I always liked this book cover. |
Alas, I grew up in rural South Georgia, far from Chicago and worlds away from Hollywood, but Roger Ebert found me there, too. Like so many members of my generation, I grew up with Siskel and Ebert, their thumbs up or down, their wisecracks and praise lighting up the balcony and telling me all I needed to know about movies that would probably never play in Jesup, GA. Long before I knew what literary criticism and scholarship were, their insights shaped my understanding of narrative, character, and plot. In later years I faithfully read Ebert's take on every movie I saw or considered going to see, weighing his reviews with my own evolving thoughts.
Given the way my life has turned out, Roger Ebert probably taught me more than many of my graduate professors, who thought I needed a tenure-track job to do what I wanted to do.

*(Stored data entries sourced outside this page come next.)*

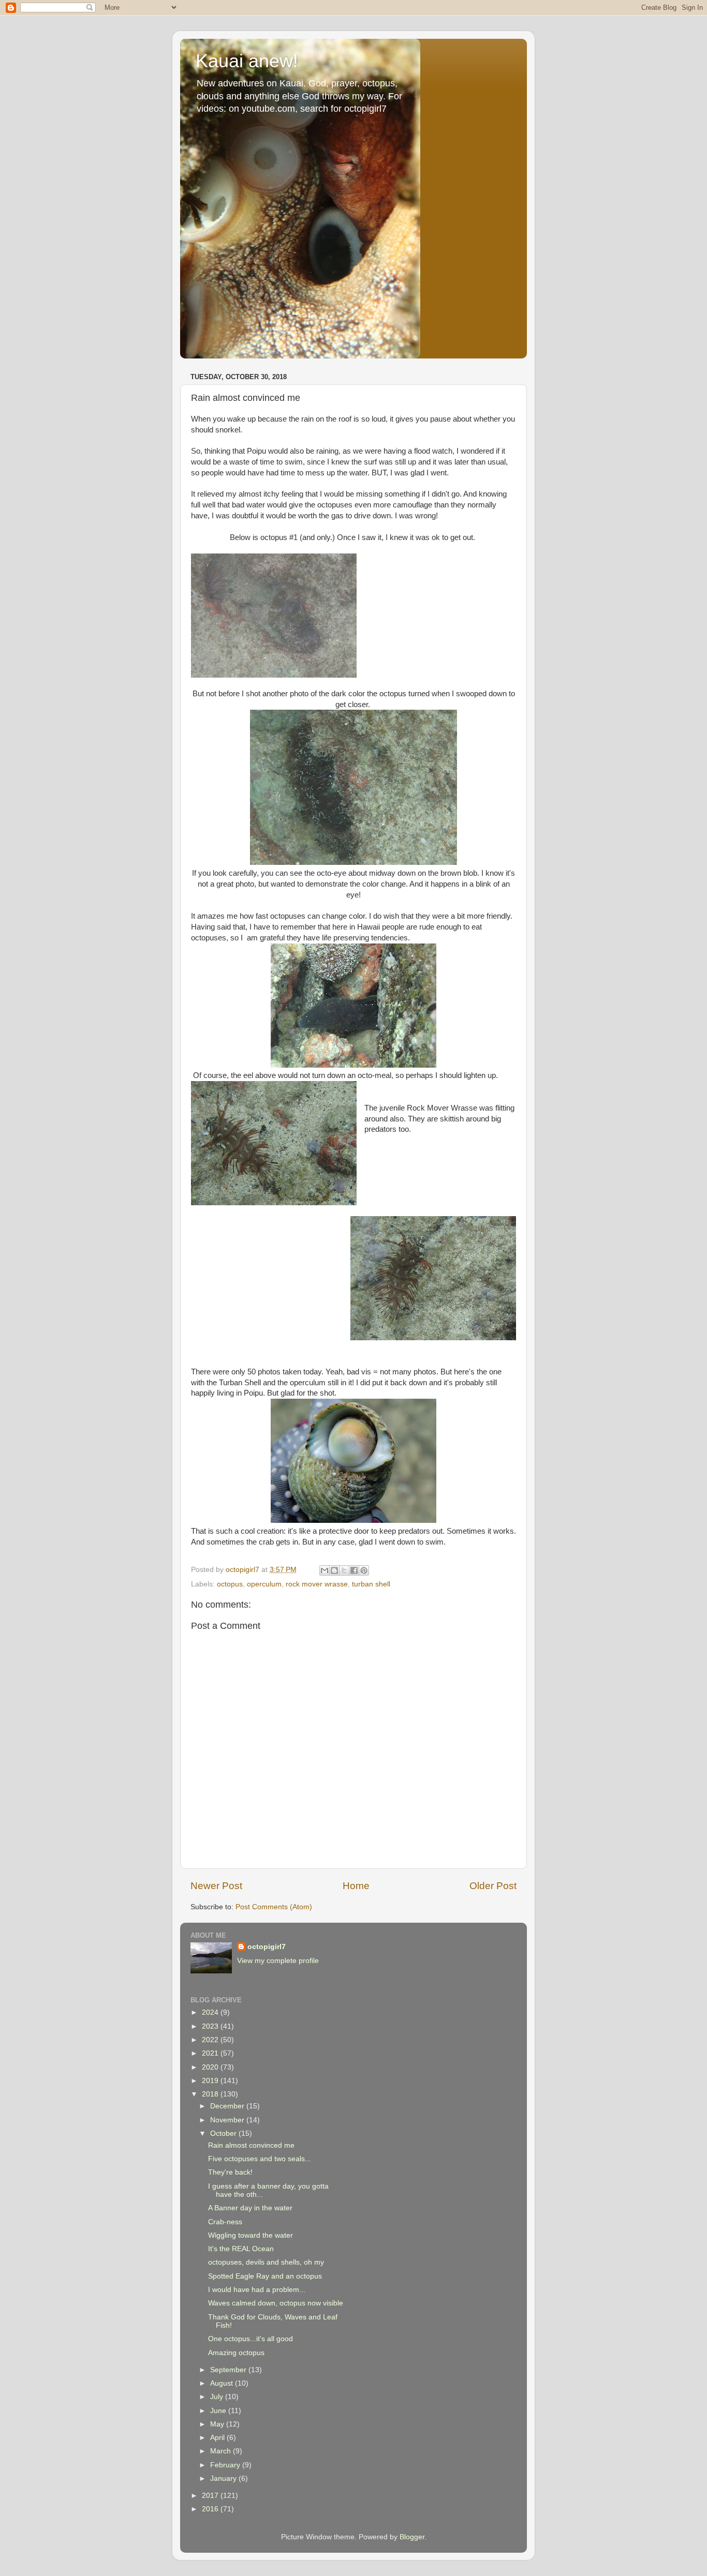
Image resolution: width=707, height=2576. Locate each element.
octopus (230, 1584)
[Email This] (324, 1570)
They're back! (230, 2172)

Looking at Ebert's work, especially in the last years after his health declined, I came to understand that a writer - or a critic, of whatever kind - does not require a university or an office with a title on the door. Indeed, the great critics of the 19th century would have been perplexed at the very idea. A writer writes and finds a way to reach readers who will care. Roger Ebert could not even speak anymore, but he kept writing and embraced new ways of reaching out to readers. He was inspirational, not just in his words, but in the way he forged ahead and found ways to do what mattered the most to him.
While I'm envious of the people who met Roger Ebert, who got to shake his hand or tell him what he meant to them, I'm glad to be one of the many thousands whose lives were touched by his work and his passion for film. He had a very long reach from that balcony, and we're all the better for it.